Awesome. One of these days you’re going to have show me some of your work.

I’d be happy to show it to you any time. Anyone can see it at WLD1.net.

There you go. Excellent.

A plug for the side gig.

That’s right. Awesome. Thinking about what you’re doing with Omada right now and thinking about the term ‘digital transformation,’ ‘digital disruption’–I prefer to call it ‘business transformation,’ not that it’s critical one way or the other. I feel like we’ve all been doing digital transformation for 50 years of IT delivery. Now is really the time to try to match business function capability with the best that IT can offer into business transformation. Thinking about that from a healthcare standpoint, even as an interested observer, it seems like there’s lots of opportunity. What do you see as some of the biggest areas of opportunity for you guys as you do this?

It’s amazing. It’s why I joined Omada. Healthcare is ripe for innovation and is ripe for disruption. There are a few companies that are out there that are doing a great job of it. The foundation for our company was actually a study the CDC put together many years ago around how to prevent type 2 diabetes. Type 2 diabetes is a largely preventable disease.

We know what causes it; being overweight and inactive and eating poorly. These things elevate your risk factors exponentially. They did a study to compare the best drugs on the market with intensive behavioral counseling, and it turns out that intensive behavioral counseling is really what is most effective. You get people to eat better, exercise more, reduce stress, lose weight, get some sleep, and their risk factors come way down. The trouble with intensive behavioral counseling as it was done originally, is it was all in person.

There’s 100 million people in the country that are at risk for type 2 diabetes, roughly. There aren’t enough coaches to go around. Even if you could grab all 100 million people, there aren’t enough professionals to help them. This is a problem that technology can solve. Through the use of iPhone and Android apps, through the use of connected devices and digital coaches, you can meet people where they are in their life and give them the tools necessary to live better. If you do that, they have a much better life. They get healthier.

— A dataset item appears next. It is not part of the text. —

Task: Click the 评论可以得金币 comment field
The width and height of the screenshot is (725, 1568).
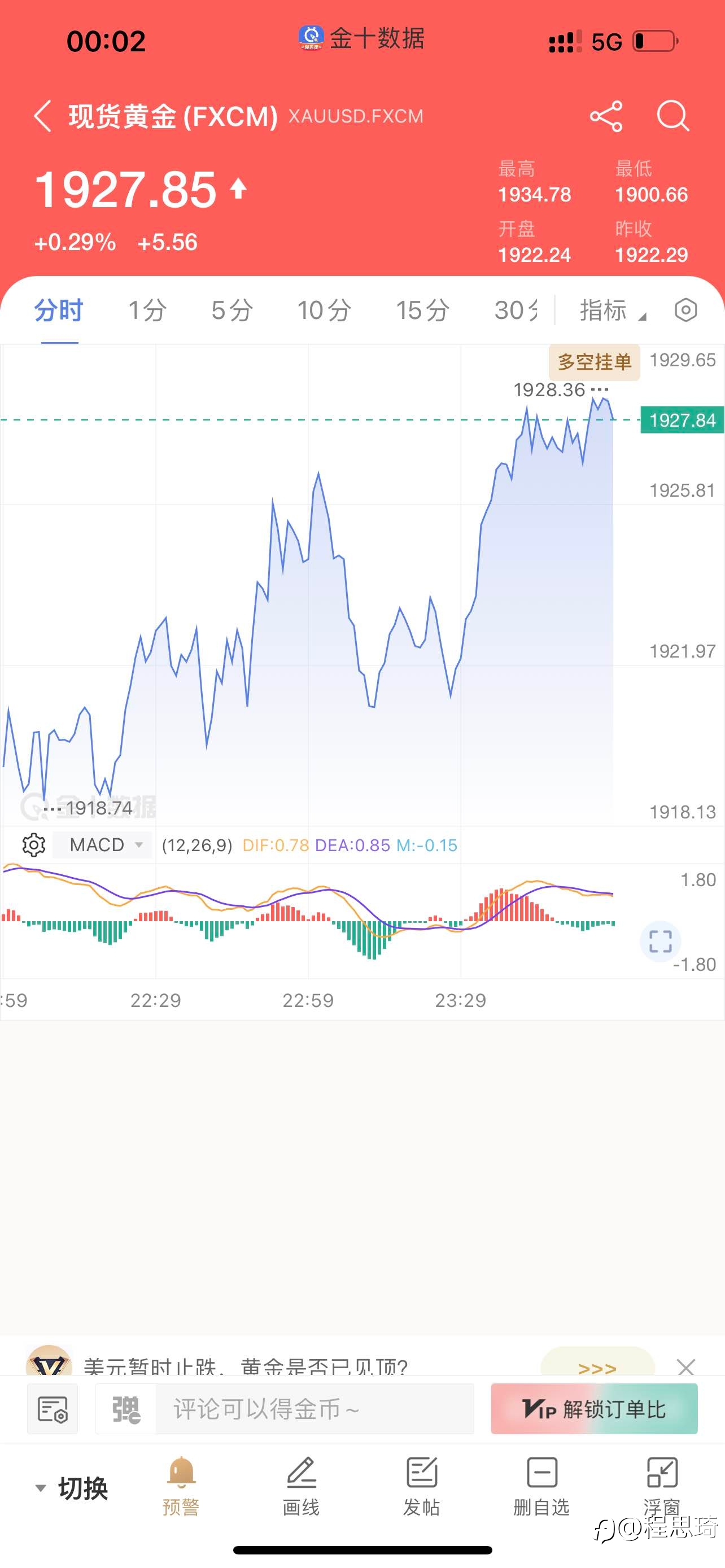Action: click(x=315, y=1409)
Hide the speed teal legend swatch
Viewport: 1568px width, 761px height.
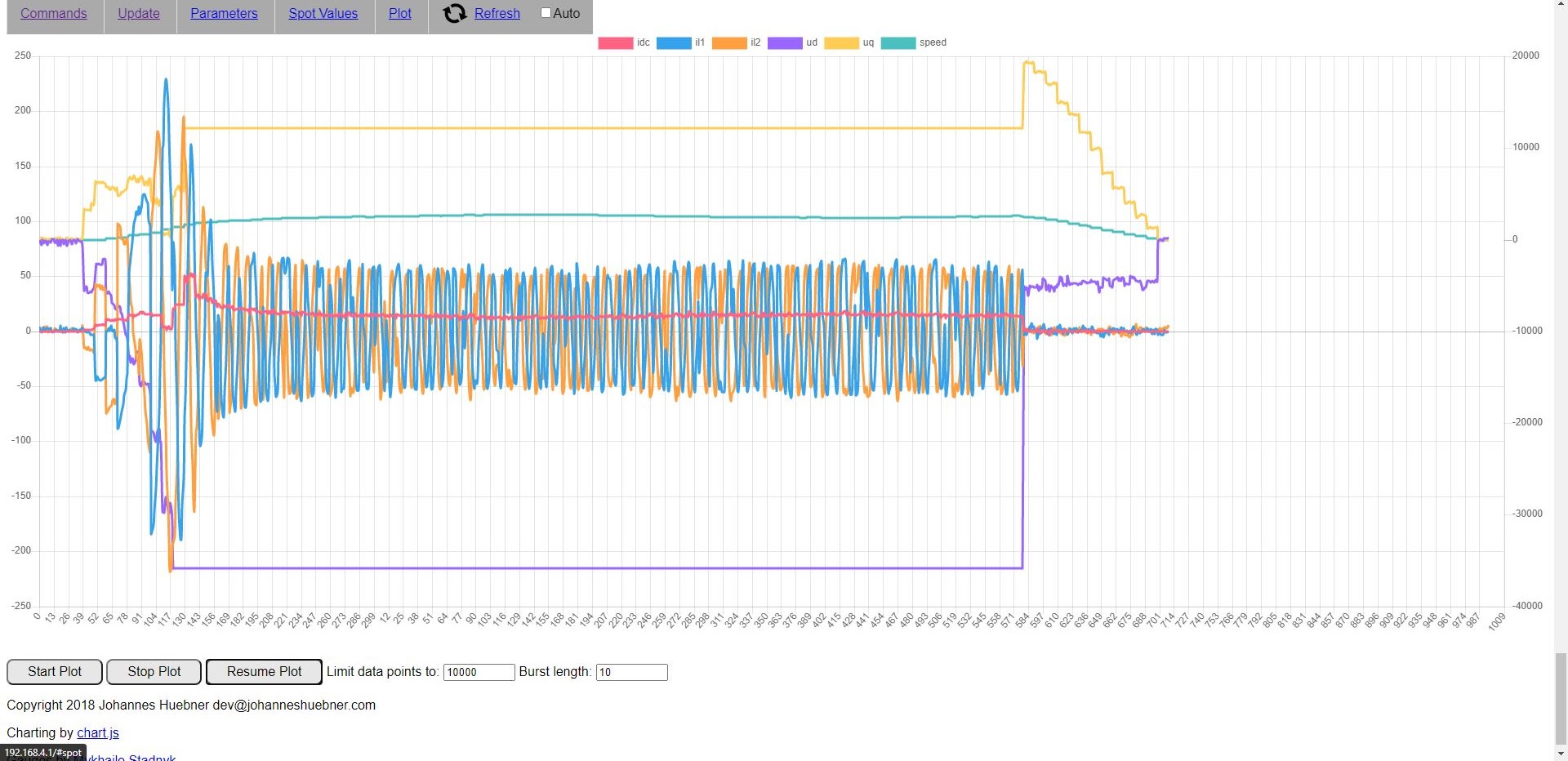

For their employers and for their health plans, it plummets their health-related risk. Everybody wins. That’s kind of what we do at Omada. Then we’ve gone beyond just the simple prevention of type 2 diabetes to other related diseases. We’re seeing this throughout the healthcare landscape that there are these old true stable business models that are just begging for digital disruption.

In order to do that, you have to do it in a very methodical, careful way because now you’re dealing with people’s most sensitive data. There’s [very] little that you have about yourself that is more sensitive than your health data. You’re dealing with lots of federal and state rules around the processing and storage [of] and access to that data. It’s just a really exciting time to be in this space. I have never been in healthcare before I joined. I love what we’re doing.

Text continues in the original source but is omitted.